> **WHAT IS NEEDED**
Starting with the first line, output the data exactly through to the end.

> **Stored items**
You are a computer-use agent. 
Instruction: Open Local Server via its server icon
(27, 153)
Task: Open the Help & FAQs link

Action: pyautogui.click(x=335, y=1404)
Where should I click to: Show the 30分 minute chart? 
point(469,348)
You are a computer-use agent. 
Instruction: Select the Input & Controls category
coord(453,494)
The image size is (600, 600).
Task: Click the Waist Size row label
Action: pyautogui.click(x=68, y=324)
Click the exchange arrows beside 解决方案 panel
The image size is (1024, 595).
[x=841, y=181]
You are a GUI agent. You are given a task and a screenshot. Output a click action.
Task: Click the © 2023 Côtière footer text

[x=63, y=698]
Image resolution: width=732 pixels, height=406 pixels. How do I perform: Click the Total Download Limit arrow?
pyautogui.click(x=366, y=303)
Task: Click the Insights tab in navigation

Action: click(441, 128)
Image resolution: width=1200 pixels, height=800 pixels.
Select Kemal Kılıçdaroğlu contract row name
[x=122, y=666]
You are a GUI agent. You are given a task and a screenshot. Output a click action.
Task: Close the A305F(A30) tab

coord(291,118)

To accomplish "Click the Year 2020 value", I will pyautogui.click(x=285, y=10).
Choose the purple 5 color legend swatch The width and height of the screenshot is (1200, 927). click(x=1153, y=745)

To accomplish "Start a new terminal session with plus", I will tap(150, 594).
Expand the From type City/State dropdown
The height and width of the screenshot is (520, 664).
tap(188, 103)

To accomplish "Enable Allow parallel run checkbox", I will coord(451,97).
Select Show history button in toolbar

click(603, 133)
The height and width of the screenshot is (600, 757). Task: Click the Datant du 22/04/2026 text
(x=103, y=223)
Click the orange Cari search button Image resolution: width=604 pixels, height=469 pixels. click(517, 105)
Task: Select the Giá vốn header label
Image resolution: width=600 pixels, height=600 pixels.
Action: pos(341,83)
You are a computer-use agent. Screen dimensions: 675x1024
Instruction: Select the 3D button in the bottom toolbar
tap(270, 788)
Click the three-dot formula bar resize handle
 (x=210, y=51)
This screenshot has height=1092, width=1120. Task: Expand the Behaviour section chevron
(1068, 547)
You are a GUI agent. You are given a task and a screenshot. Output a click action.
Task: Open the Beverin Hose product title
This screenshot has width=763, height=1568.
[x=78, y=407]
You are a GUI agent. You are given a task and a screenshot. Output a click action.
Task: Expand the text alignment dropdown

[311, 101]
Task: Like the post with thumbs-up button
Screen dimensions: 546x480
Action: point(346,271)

> **ANSWER BOX**
You are a computer-use agent. 
Instruction: Open Local Server via its server icon
(27, 153)
Task: Open the Help & FAQs link

Action: pyautogui.click(x=335, y=1404)
Where should I click to: Show the 30分 minute chart? 
point(469,348)
You are a computer-use agent. 
Instruction: Select the Input & Controls category
coord(453,494)
The image size is (600, 600).
Task: Click the Waist Size row label
Action: pyautogui.click(x=68, y=324)
Click the exchange arrows beside 解决方案 panel
The image size is (1024, 595).
[x=841, y=181]
You are a GUI agent. You are given a task and a screenshot. Output a click action.
Task: Click the © 2023 Côtière footer text

[x=63, y=698]
Image resolution: width=732 pixels, height=406 pixels. How do I perform: Click the Total Download Limit arrow?
pyautogui.click(x=366, y=303)
Task: Click the Insights tab in navigation

Action: click(441, 128)
Image resolution: width=1200 pixels, height=800 pixels.
Select Kemal Kılıçdaroğlu contract row name
[x=122, y=666]
You are a GUI agent. You are given a task and a screenshot. Output a click action.
Task: Close the A305F(A30) tab

coord(291,118)

To accomplish "Click the Year 2020 value", I will pyautogui.click(x=285, y=10).
Choose the purple 5 color legend swatch The width and height of the screenshot is (1200, 927). click(x=1153, y=745)

To accomplish "Start a new terminal session with plus", I will tap(150, 594).
Expand the From type City/State dropdown
The height and width of the screenshot is (520, 664).
tap(188, 103)

To accomplish "Enable Allow parallel run checkbox", I will coord(451,97).
Select Show history button in toolbar

click(603, 133)
The height and width of the screenshot is (600, 757). Task: Click the Datant du 22/04/2026 text
(x=103, y=223)
Click the orange Cari search button Image resolution: width=604 pixels, height=469 pixels. click(517, 105)
Task: Select the Giá vốn header label
Image resolution: width=600 pixels, height=600 pixels.
Action: pos(341,83)
You are a computer-use agent. Screen dimensions: 675x1024
Instruction: Select the 3D button in the bottom toolbar
tap(270, 788)
Click the three-dot formula bar resize handle
 (x=210, y=51)
This screenshot has height=1092, width=1120. Task: Expand the Behaviour section chevron
(1068, 547)
You are a GUI agent. You are given a task and a screenshot. Output a click action.
Task: Open the Beverin Hose product title
This screenshot has width=763, height=1568.
[x=78, y=407]
You are a GUI agent. You are given a task and a screenshot. Output a click action.
Task: Expand the text alignment dropdown

[311, 101]
Task: Like the post with thumbs-up button
Screen dimensions: 546x480
Action: point(346,271)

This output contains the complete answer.